Iranian Journal of Medical Sciences

Document Type: Original Article(s)


Laboratory for Stem Cell Research, Department of Anatomical Sciences, School of Medicine, Shiraz University of Medical Sciences, Shiraz, Iran


Background: Activation of bone morphogenetic protein 4 (BMP4) signaling pathway in embryonic stem (ES) cells plays an important role in controlling cell proliferation, differentiation, and apoptosis. Adverse effects of BMP4 occur in a time dependent manner; however, little is known about the effect of different time exposure of this growth factor on cell number in culture media. In this study, we investigated the role of two different exposure times to BMP4 in cell viability, embryoid body (EB), size, and cavitation of ES cells.Methods: Embryonic stem cells (R1 and B1 lines) were released from the feeder cell layers and were cultured using EBs protocol by using the hanging drop method and monolayer culture system.

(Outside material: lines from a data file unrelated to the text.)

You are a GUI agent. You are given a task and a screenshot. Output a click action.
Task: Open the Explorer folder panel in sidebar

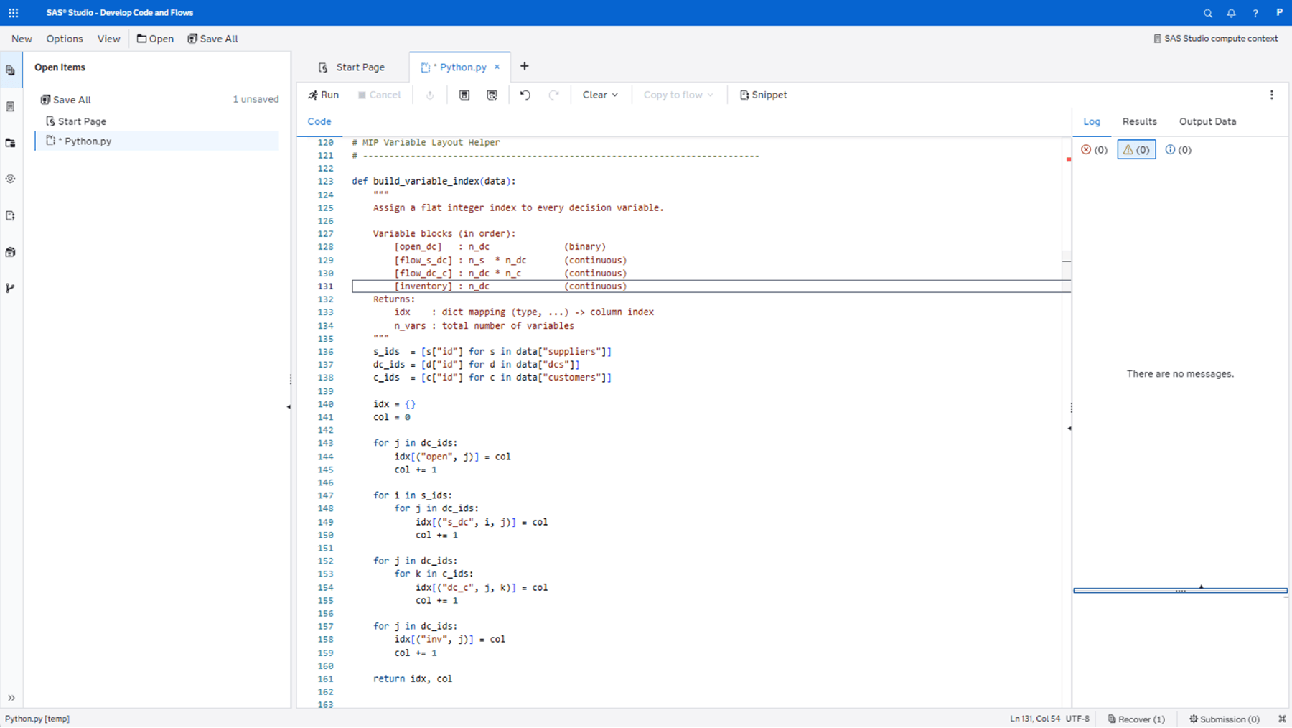10,143
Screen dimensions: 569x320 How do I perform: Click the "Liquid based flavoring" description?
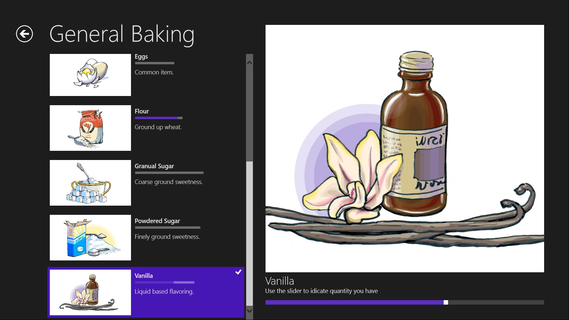[164, 292]
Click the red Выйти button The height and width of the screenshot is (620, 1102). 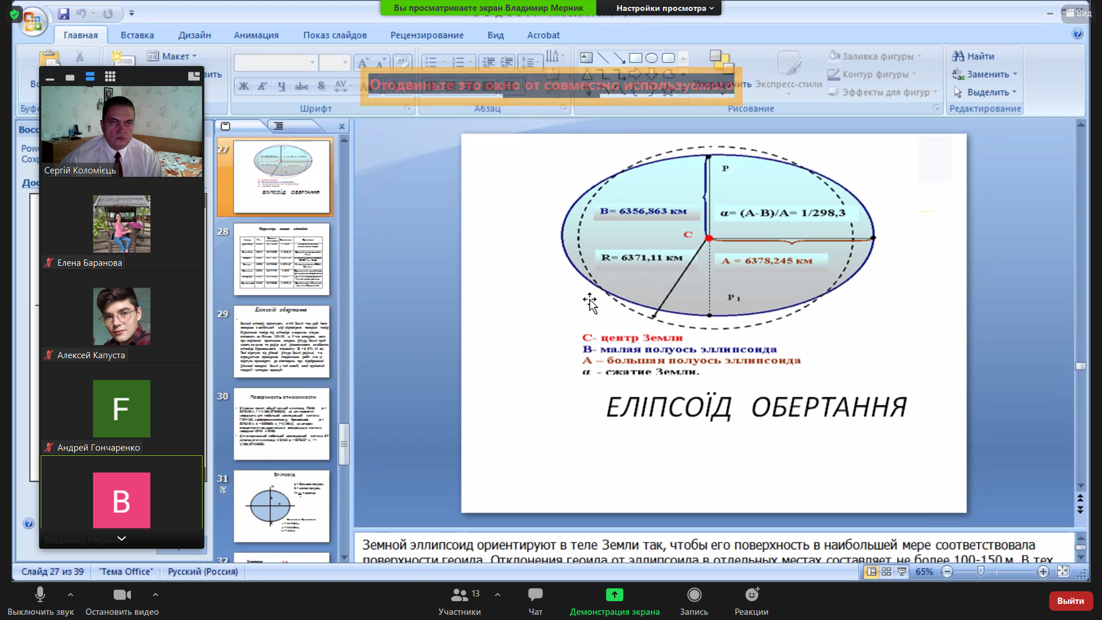[1070, 600]
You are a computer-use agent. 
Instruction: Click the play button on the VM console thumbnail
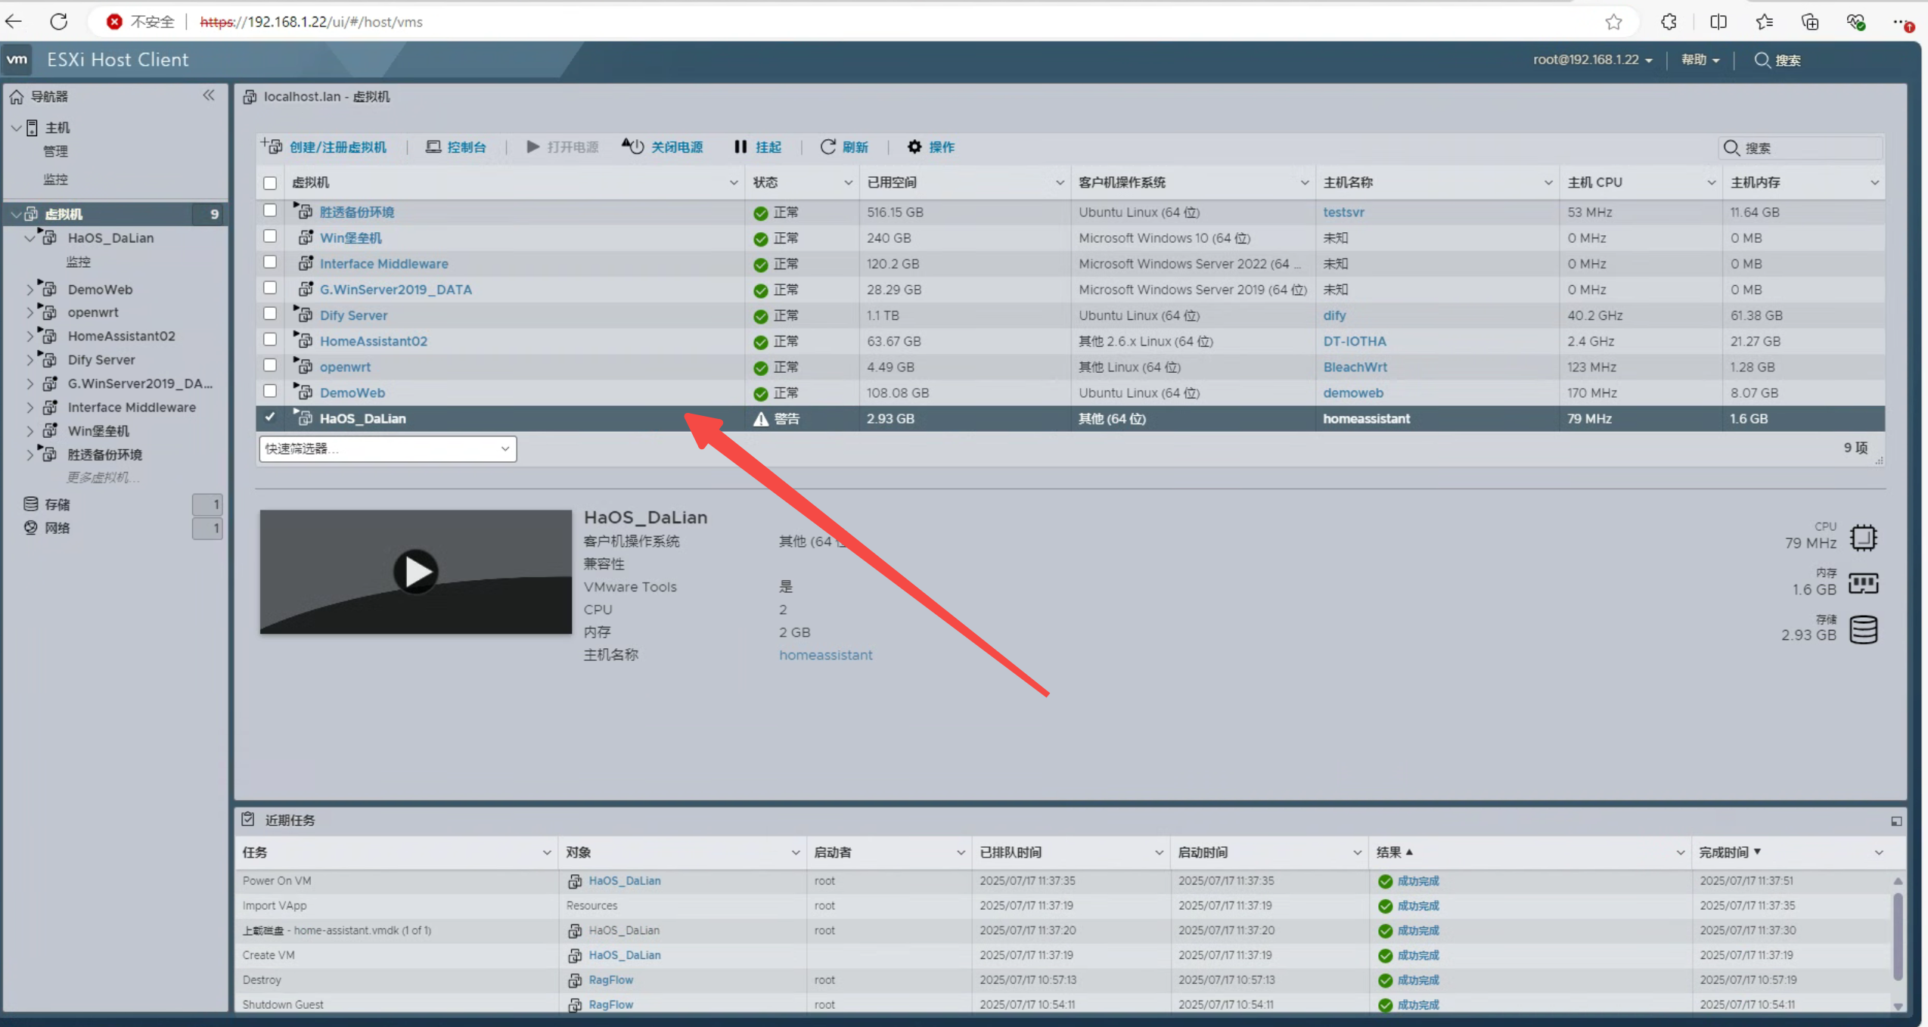pos(415,572)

The cells were cultured for 5 days with 100 ng/mL BMP4 from the beginning (++BMP4) or after 48 h (+BMP4) of culture and their cell number were counted by trypan blue staining. The data were analyzed using non-parametric two-tailed Mann-Whitney test. P<0.05 was considered as significant.Results: In EB culture protocol, cell number significantly decreased in +BMP4 culture condition with greater cavity size compared to the ++BMP4 condition at day 5 (P=0.009). In contrast, in monolayer culture system, there was no significant difference in the cell number between all groups (P=0.91).Conclusion: The results suggest that short-term exposure of BMP4 is required to promote cavitation in EBs according to lower cell number in +BMP4 condition. Different cell lines showed different behavior in cavitation formation.